You heard me the other day read statements that my Democratic 
colleagues have made. But when President Trump actually made that 
happen, now they say: How dare he do this. This is TDS, Trump 
derangement syndrome, at its obvious worst.
  I firmly believe the operation in Venezuela was a good thing. I 
understand that some of my colleagues disagree with me, but that does 
not give this body the right to block the Commander in Chief's article 
II authority and defy every law of gravity and try to stop something 
that isn't happening.
  I yield the floor to my friend from Virginia.
  The PRESIDING OFFICER. The Senator from Virginia.
  Mr. KAINE. Mr. President, in a moment, I will make the motion that my 
colleague from Idaho mentioned, the motion to proceed to Calendar No. 
298, but I do want to just address the points that he made very 
briefly.
  My colleague from Idaho had said there is no current use of U.S. 
hostilities in Venezuela, and he has also said that the military 
operation Absolute Resolve is over. That is what he has just told this 
body. And he has said, because of those two facts, he is making the 
motion that we will hear in a moment, the inquiry.
  I just want to refer my colleagues to the letter exchange between 
Senator Risch and Secretary Rubio because that is not what the letters 
say. The letters do not say what has been represented by my colleague.
  Let me read what Senator Risch asked the President, and then let me 
read Senator Rubio's response.
  Senator Risch said: I respectfully request that you provide Congress 
with an official correspondence confirming that Operation Absolute 
Resolve has ended and that U.S. military personnel are no longer 
involved in hostilities in Venezuela.
  Those were the two questions posed to the President.
  Let me read you Senator Rubio's answer. He did not confirm in his 
answer that Operation Absolute Resolve has ended. The letter does not 
mention Operation Absolute Resolve because it hasn't ended. The 
President himself has said that he is holding out the possibility of 
doing the exact same thing that he did to President Maduro to other 
Venezuelan officials who have been indicted by the United States, and 
that is why Secretary Rubio, in the letter, could not give an 
affirmative answer to Senator Risch's question. Operation Absolute 
Resolve has not ended.
  There was a second question Senator Risch asked: Confirm that U.S. 
military personnel are no longer involved in hostilities in Venezuela.
  Secretary Rubio wouldn't confirm that either. All Secretary Rubio 
says is: There are currently no U.S. Armed Forces in Venezuela.
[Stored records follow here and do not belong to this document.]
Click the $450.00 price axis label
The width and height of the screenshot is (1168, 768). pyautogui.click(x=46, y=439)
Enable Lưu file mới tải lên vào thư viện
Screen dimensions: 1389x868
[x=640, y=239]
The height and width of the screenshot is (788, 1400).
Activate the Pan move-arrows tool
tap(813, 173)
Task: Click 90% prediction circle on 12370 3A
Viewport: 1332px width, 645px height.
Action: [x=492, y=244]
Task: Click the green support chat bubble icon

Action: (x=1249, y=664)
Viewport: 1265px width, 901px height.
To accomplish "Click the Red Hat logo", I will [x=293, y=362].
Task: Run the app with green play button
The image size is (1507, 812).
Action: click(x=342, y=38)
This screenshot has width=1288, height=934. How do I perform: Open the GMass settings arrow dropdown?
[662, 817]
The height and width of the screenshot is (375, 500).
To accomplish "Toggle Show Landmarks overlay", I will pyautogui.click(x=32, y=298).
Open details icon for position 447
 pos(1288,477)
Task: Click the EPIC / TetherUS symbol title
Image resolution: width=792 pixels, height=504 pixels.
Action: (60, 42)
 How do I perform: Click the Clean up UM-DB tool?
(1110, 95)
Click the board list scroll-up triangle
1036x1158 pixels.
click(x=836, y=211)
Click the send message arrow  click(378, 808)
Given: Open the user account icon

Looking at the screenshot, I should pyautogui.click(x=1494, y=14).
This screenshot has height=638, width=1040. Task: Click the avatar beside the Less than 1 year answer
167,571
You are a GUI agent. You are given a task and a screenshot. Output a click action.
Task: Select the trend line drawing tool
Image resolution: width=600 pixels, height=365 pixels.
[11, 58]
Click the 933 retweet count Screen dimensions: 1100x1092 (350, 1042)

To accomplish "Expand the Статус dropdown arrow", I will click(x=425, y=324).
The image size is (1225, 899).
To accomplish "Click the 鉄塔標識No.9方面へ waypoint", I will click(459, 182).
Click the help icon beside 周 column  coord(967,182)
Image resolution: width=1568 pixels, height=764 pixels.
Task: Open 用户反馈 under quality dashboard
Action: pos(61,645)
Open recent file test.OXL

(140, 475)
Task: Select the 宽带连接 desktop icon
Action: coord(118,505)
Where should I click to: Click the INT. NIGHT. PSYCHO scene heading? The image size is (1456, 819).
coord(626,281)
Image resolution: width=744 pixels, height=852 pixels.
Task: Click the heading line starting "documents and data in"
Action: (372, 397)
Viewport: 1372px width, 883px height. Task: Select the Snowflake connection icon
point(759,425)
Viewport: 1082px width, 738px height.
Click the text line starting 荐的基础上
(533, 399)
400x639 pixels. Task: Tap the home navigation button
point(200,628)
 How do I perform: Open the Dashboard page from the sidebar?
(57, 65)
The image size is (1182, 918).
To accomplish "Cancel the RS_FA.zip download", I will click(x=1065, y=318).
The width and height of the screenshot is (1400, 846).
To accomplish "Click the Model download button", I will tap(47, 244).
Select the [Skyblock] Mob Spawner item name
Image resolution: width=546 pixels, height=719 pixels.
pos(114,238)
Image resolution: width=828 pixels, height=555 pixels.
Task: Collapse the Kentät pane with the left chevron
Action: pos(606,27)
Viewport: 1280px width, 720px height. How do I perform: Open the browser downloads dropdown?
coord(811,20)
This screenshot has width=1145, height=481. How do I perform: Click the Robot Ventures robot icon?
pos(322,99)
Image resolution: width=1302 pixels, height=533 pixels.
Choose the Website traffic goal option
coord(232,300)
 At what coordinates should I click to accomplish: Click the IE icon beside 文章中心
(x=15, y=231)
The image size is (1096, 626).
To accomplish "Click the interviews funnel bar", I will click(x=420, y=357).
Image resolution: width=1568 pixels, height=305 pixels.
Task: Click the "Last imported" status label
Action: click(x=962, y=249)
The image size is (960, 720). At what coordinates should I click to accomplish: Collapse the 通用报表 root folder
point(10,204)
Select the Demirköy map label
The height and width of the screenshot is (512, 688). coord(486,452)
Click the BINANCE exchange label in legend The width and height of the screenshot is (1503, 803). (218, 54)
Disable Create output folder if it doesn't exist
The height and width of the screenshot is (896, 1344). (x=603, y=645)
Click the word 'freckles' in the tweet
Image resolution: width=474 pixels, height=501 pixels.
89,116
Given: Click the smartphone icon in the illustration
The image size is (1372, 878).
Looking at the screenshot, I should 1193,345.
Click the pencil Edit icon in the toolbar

  What about the boat strikes? What about the naval blockade? What 
about the naval seizure of Venezuelan oil? Those are all hostilities 
under domestic and international law. They are all hostilities. And 
that is why Secretary Rubio, I think, being intellectually honest, 
refused to give an affirmative answer to my colleague's question. He 
said there are no troops currently in Venezuela, but he would not say 
that the U.S. military is not involved in hostilities.
  So even on this record, with my colleague posing two questions to the 
administration--tell us the operation is over; tell us the United 
States is not involved in hostilities--the administration would do 
neither. And for that reason, I ask that we proceed on the path we are 
on to have this debate finally before the American public.